Saved entries:
━━━

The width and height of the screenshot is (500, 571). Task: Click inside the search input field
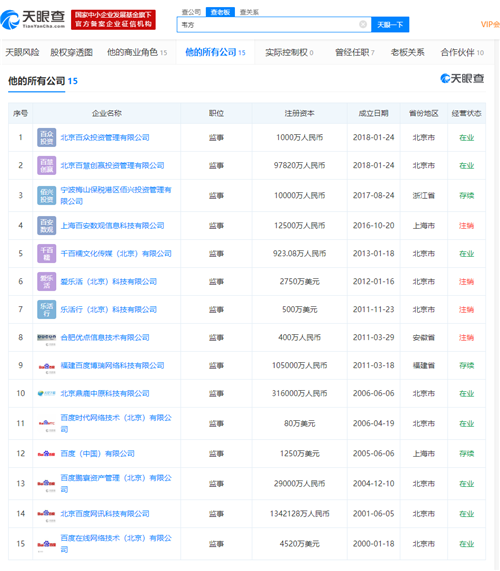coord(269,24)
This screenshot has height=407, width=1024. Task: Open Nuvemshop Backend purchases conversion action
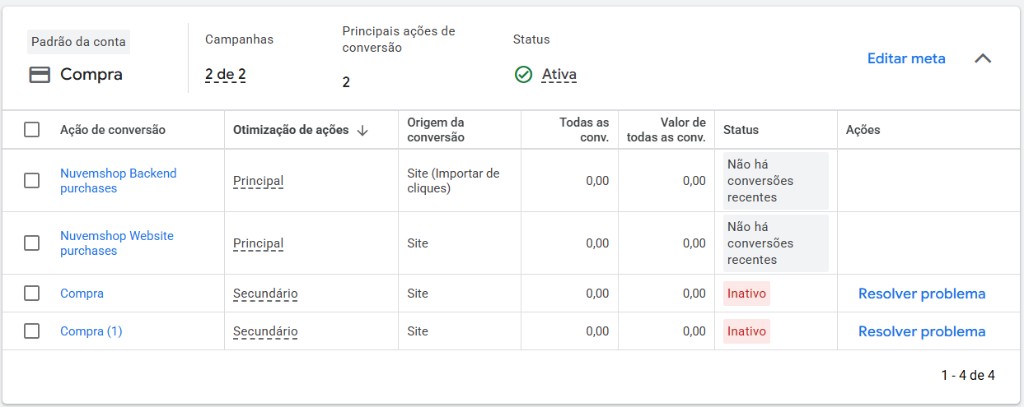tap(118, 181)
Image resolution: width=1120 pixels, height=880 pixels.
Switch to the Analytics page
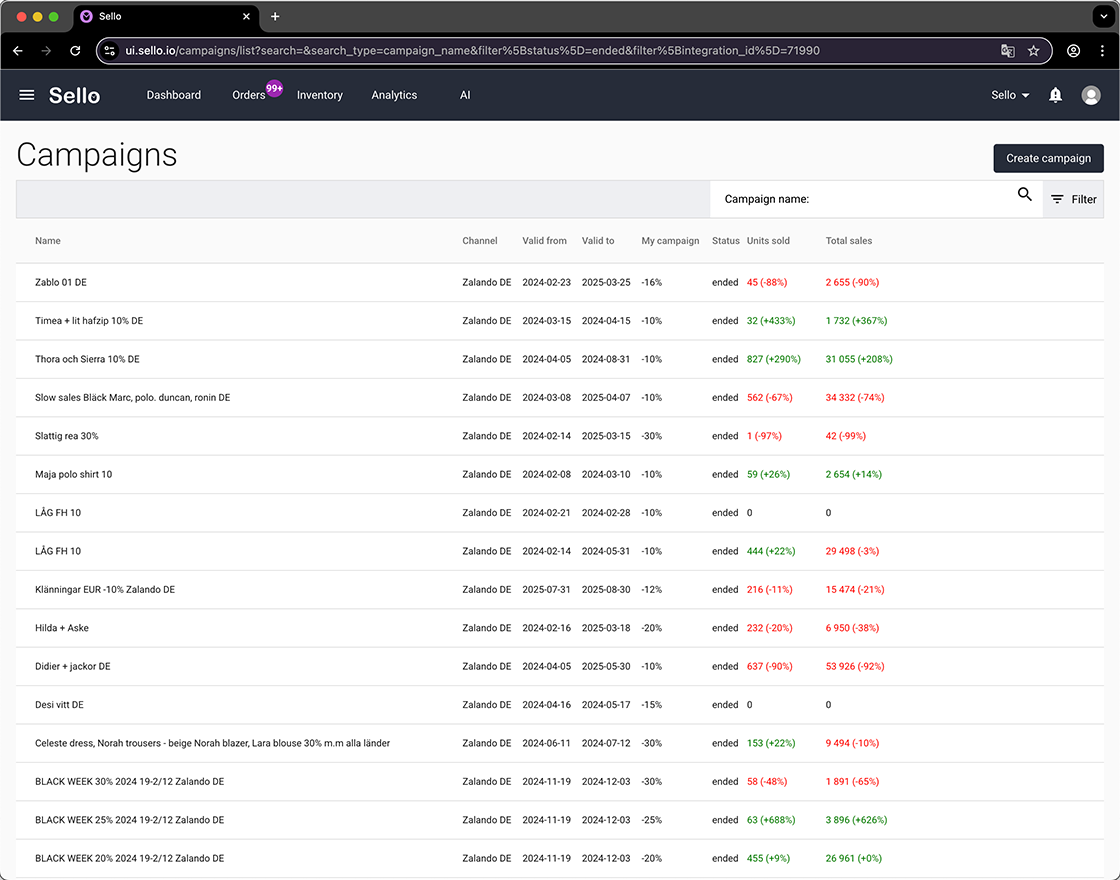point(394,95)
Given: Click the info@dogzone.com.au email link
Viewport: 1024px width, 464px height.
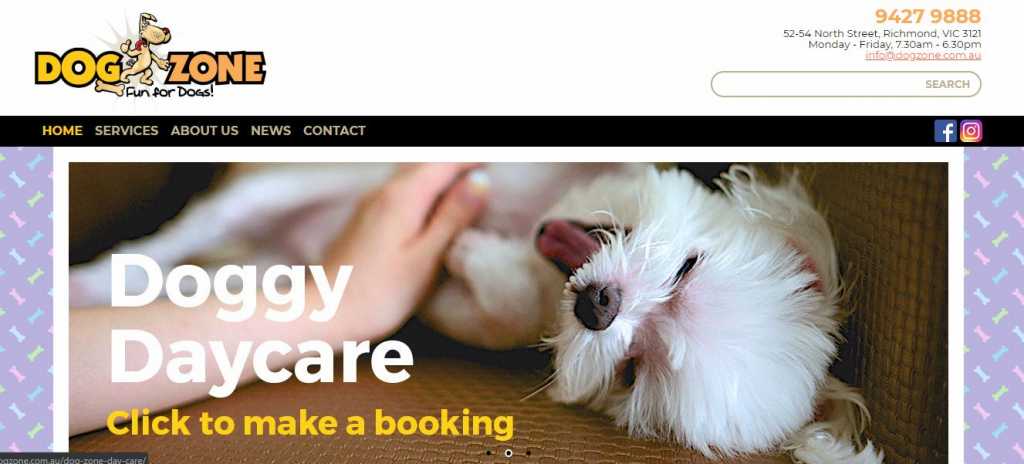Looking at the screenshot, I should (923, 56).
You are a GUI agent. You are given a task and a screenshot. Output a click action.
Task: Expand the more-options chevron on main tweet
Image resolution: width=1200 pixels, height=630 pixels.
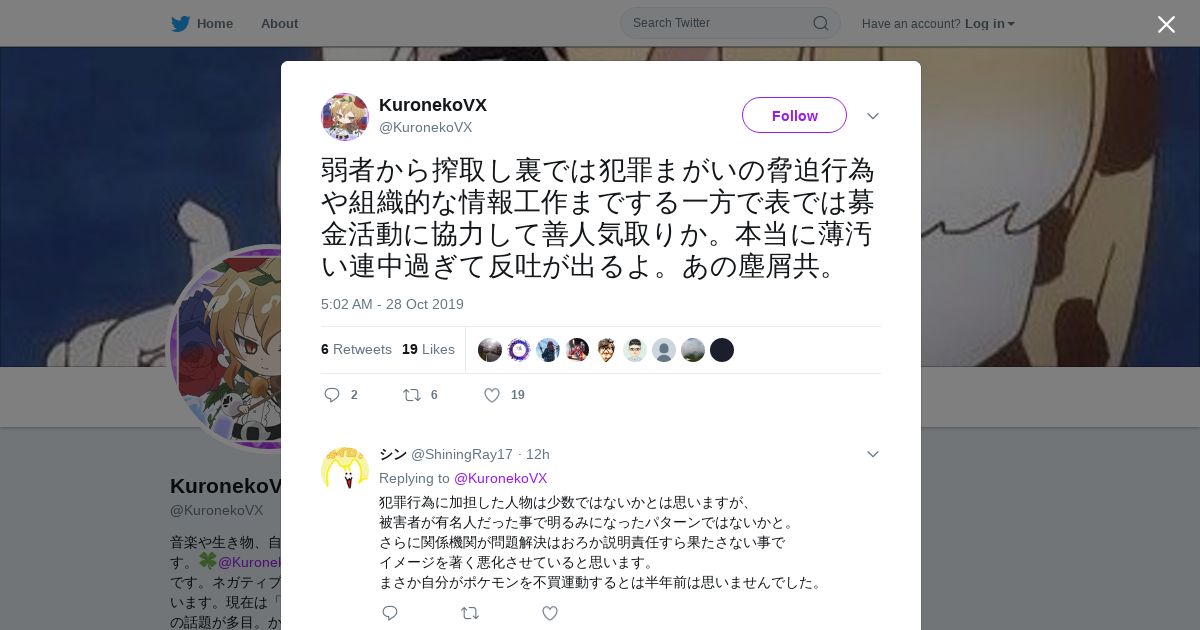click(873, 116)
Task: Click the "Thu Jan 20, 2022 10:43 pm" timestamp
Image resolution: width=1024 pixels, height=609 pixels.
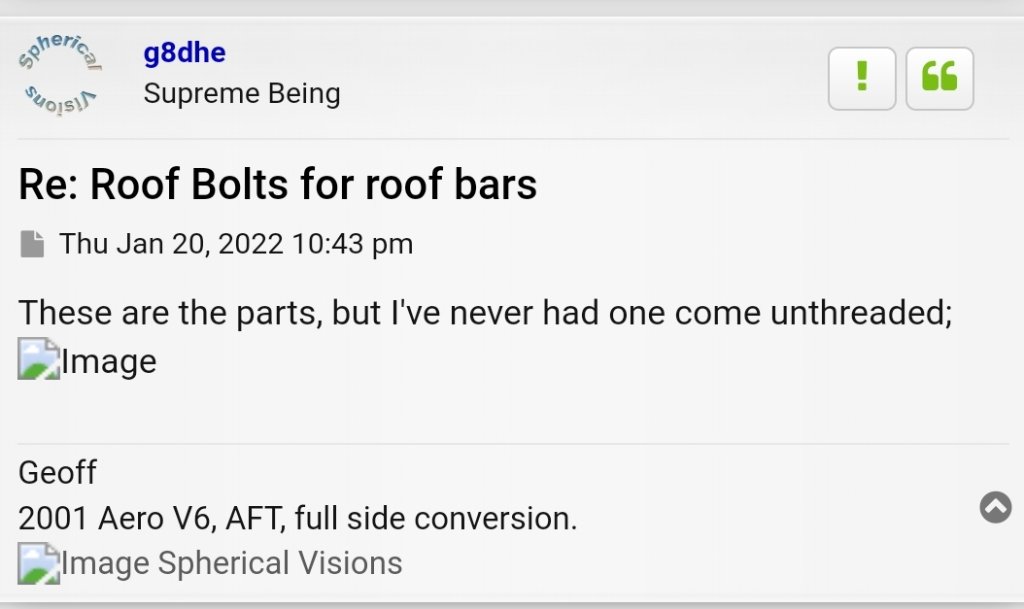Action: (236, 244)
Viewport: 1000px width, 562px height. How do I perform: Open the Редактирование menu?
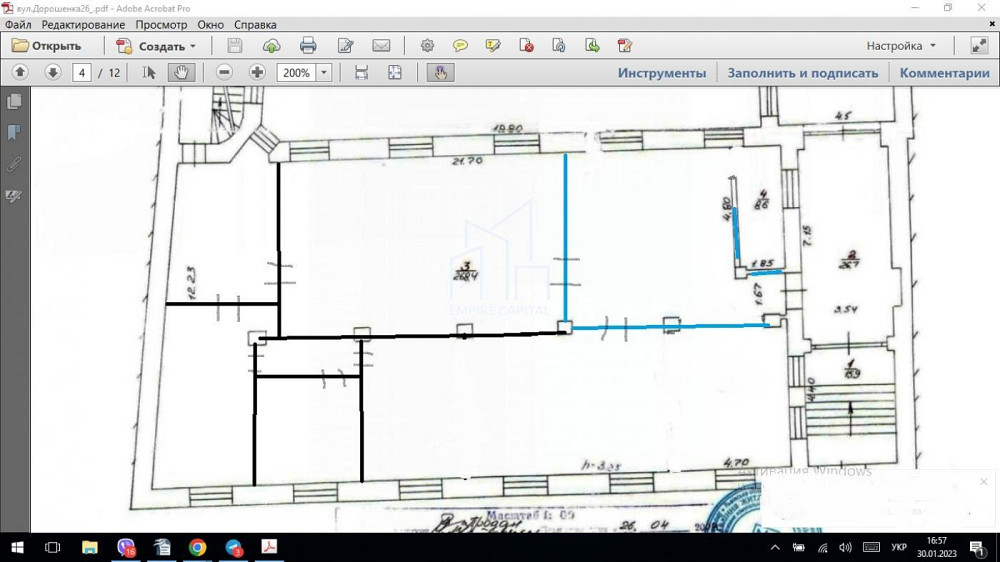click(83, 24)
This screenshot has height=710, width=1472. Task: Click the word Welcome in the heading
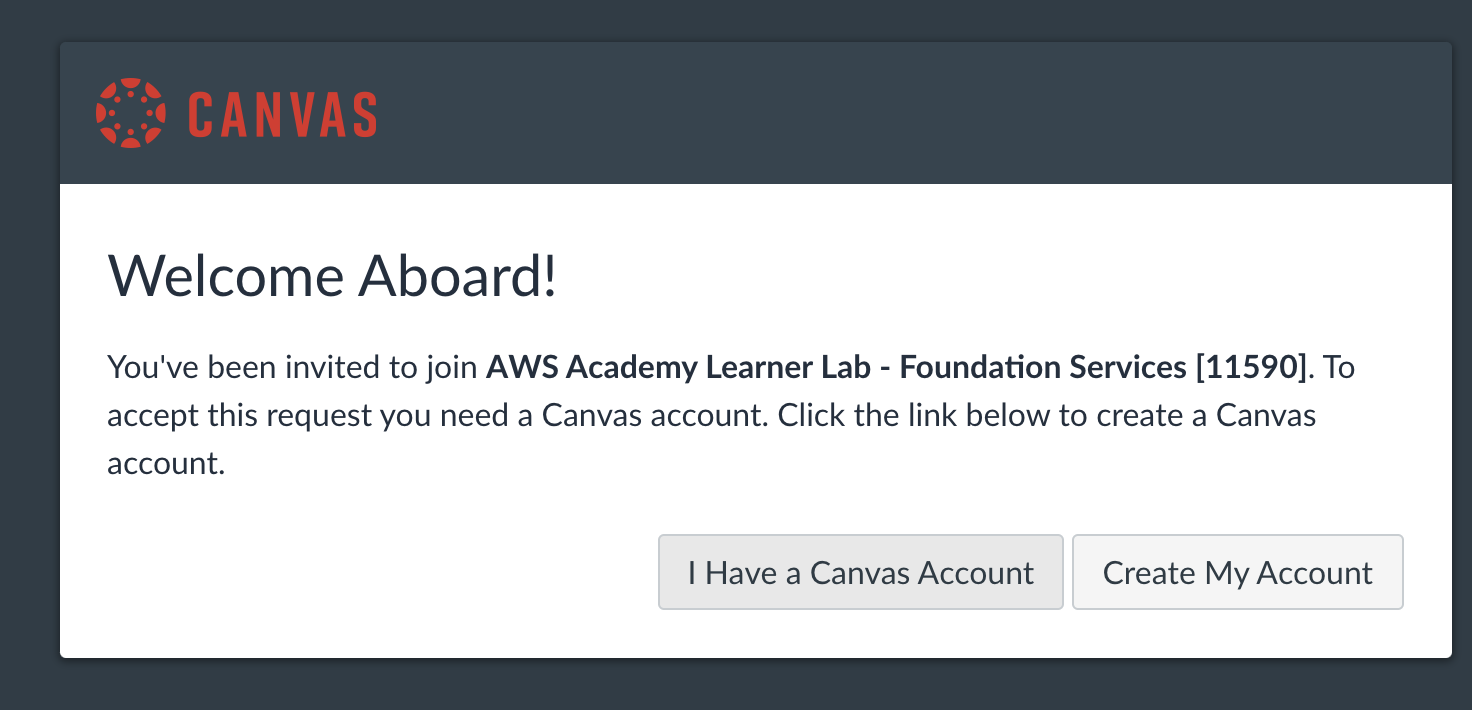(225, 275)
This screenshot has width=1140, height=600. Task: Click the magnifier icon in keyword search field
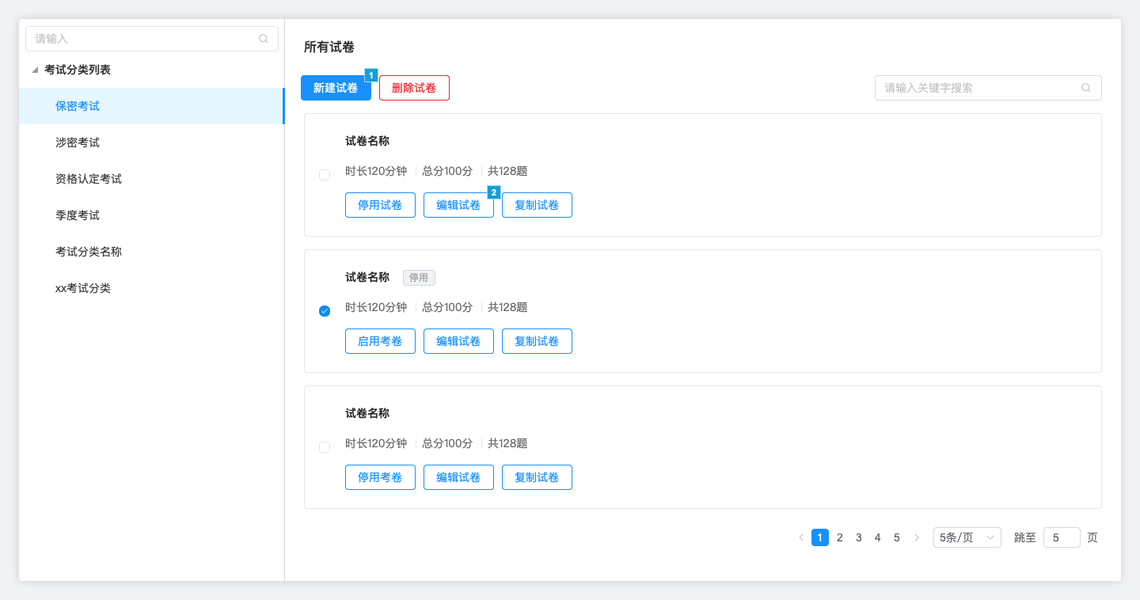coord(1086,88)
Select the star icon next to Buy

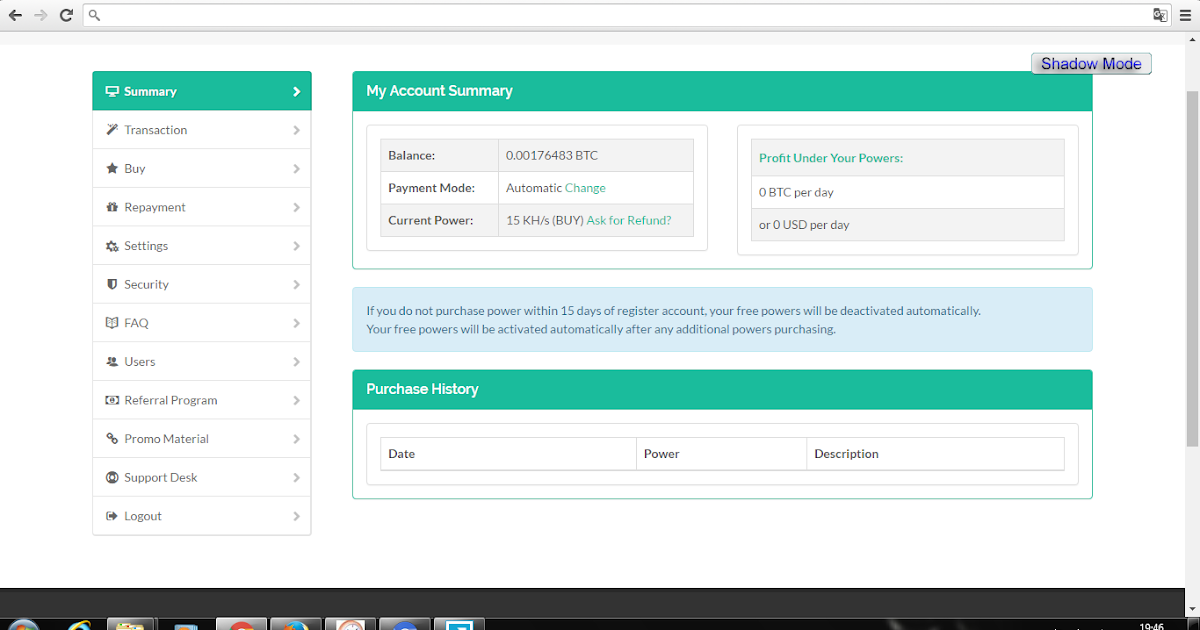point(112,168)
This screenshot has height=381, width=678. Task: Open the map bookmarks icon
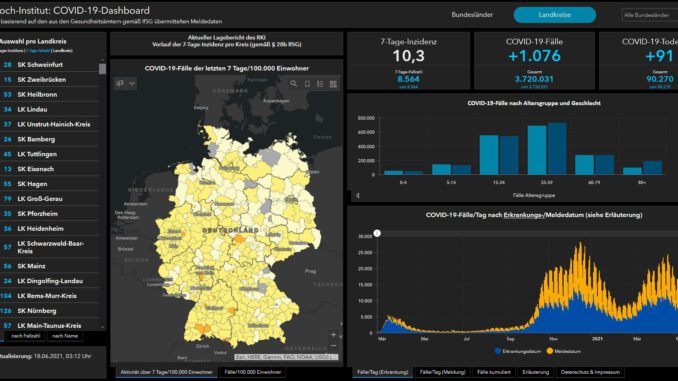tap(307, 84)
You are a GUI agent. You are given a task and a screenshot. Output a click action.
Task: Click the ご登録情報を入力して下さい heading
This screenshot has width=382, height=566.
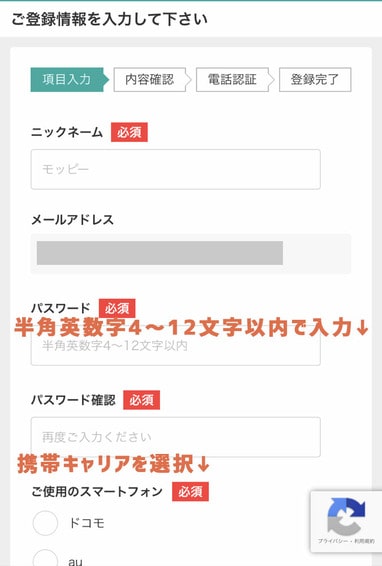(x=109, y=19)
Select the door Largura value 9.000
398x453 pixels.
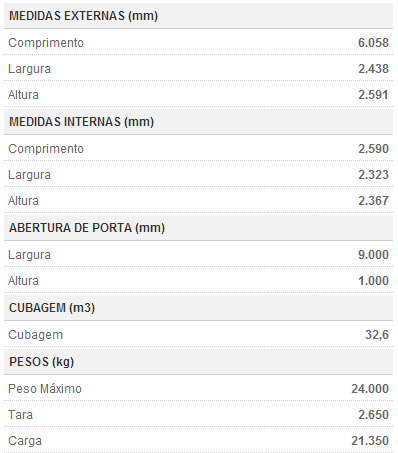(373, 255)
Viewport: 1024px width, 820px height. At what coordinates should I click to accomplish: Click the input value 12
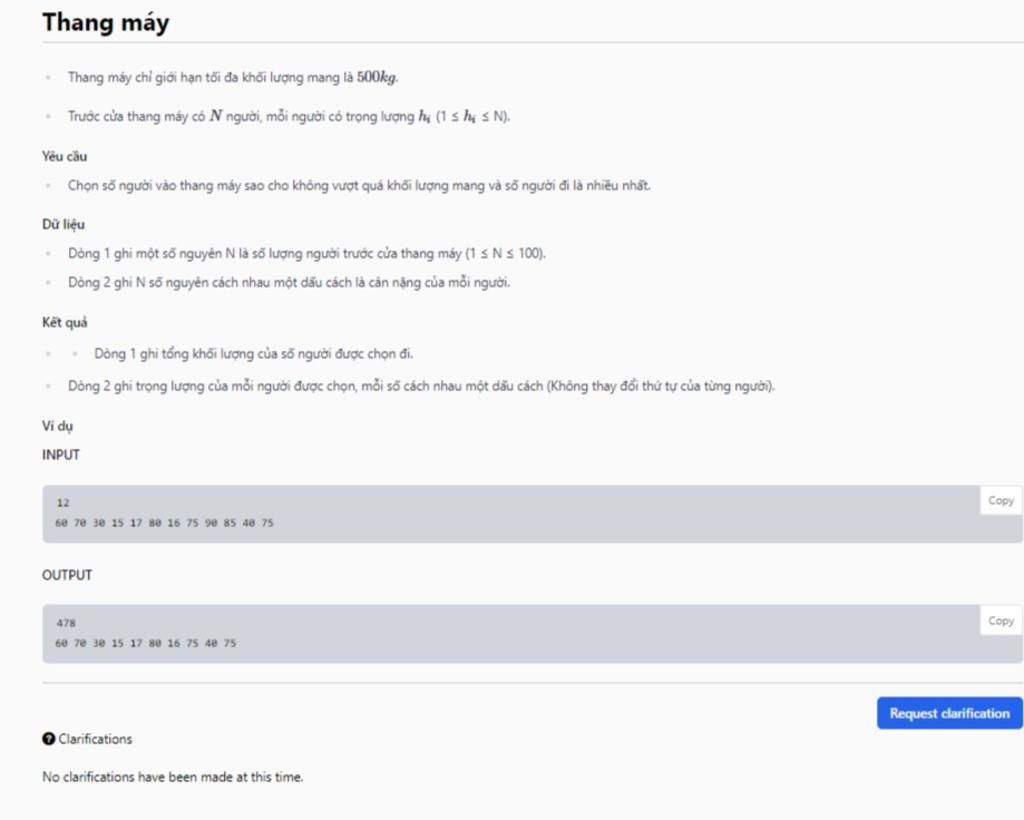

━━━

**What the exercise asks**:
With the pictures removed, the entries above should be transcribed exactly.

**Written solution**:
The width and height of the screenshot is (500, 571). Task: Click inside the search input field
coord(269,24)
This screenshot has height=407, width=1024. Task: Open Nuvemshop Backend purchases conversion action
tap(118, 181)
Image resolution: width=1120 pixels, height=880 pixels.
Switch to the Analytics page
point(394,95)
Given: Click the info@dogzone.com.au email link
Viewport: 1024px width, 464px height.
Looking at the screenshot, I should (923, 56).
You are a GUI agent. You are given a task and a screenshot. Output a click action.
Task: Expand the more-options chevron on main tweet
Image resolution: width=1200 pixels, height=630 pixels.
click(873, 116)
Task: Click the "Thu Jan 20, 2022 10:43 pm" timestamp
Image resolution: width=1024 pixels, height=609 pixels.
Action: (236, 244)
Viewport: 1000px width, 562px height. How do I perform: Open the Редактирование menu?
click(83, 24)
This screenshot has height=710, width=1472. Task: Click the word Welcome in the heading
(225, 275)
This screenshot has width=1140, height=600. Task: Click the magnifier icon in keyword search field
coord(1086,88)
Select the star icon next to Buy

point(112,168)
This screenshot has height=381, width=678. Task: Open the map bookmarks icon
tap(307, 84)
You are a GUI agent. You are given a task and a screenshot. Output a click action.
Task: Click the ご登録情報を入力して下さい heading
This screenshot has width=382, height=566.
(x=109, y=19)
Select the door Largura value 9.000
398x453 pixels.
(373, 255)
Viewport: 1024px width, 820px height. At what coordinates should I click to accomplish: Click the input value 12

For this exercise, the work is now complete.